Based on lending of Altron FinTech-supported credit providers, NCR data for Q2 2022 is expected to show a decline of 7.8%.

Johannesburg, 30 Sep 2022
Keith Lockwood
Keith Lockwood

The latest Altron FinTech Short-Term Credit Impact (AFSCI) Index, which tracks the impact of short-term credit[1] extension on the South African economy on a quarterly basis and is compiled independently by economist Keith Lockwood, was released today.

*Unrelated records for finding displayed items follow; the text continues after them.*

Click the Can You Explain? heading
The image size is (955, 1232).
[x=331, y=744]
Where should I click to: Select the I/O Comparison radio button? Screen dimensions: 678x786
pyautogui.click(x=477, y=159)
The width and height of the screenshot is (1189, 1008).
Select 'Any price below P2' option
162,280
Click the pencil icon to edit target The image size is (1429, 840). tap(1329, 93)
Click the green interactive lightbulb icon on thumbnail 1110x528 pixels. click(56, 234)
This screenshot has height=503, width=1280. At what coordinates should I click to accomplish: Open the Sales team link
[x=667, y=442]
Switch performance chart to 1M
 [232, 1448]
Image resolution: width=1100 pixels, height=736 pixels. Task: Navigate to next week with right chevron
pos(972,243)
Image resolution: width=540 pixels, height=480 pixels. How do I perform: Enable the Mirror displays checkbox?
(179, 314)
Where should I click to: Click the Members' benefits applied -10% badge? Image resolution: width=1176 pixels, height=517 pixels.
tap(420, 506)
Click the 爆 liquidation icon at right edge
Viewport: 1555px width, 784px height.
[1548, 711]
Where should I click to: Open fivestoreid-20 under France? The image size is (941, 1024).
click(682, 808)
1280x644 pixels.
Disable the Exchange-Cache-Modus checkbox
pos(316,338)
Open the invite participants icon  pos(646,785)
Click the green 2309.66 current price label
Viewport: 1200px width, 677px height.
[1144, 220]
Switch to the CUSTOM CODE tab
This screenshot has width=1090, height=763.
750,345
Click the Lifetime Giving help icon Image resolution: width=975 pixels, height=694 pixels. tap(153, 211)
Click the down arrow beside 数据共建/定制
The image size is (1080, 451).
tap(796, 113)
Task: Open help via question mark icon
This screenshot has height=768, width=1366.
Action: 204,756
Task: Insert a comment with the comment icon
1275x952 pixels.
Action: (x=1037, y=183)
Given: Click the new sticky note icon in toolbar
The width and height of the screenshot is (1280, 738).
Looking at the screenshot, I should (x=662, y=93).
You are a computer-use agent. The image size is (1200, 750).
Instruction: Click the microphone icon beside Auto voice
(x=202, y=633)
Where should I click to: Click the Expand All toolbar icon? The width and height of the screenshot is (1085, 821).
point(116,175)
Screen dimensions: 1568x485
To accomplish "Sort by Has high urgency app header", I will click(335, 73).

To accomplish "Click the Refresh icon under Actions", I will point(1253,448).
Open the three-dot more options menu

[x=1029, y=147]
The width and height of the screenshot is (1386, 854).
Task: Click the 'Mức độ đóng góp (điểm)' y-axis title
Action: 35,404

The index is an important indicator of the financial health of a vulnerable and often neglected portion of South Africa’s population and aims to improve the understanding of the role that short-term credit plays in the economy through its support of sales, employment and tax collections, and ultimately, therefore, the country’s gross domestic product (GDP).

As in the previous edition of the index, trends in short-term credit extension are supported by data from Altron FinTech’s technology platform and are used to provide an indicator of likely trends in the broader short-term credit market in the most recent quarter, ie, Q2 of 2022.

Previously, data supplied by Altron FinTech indicated a 5.2% decrease in net credit extension between Q4 of 2021 and Q1 of 2022. When it was released, National Credit Regulator (NCR) data showed that the actual decline was slightly larger at 8.3%.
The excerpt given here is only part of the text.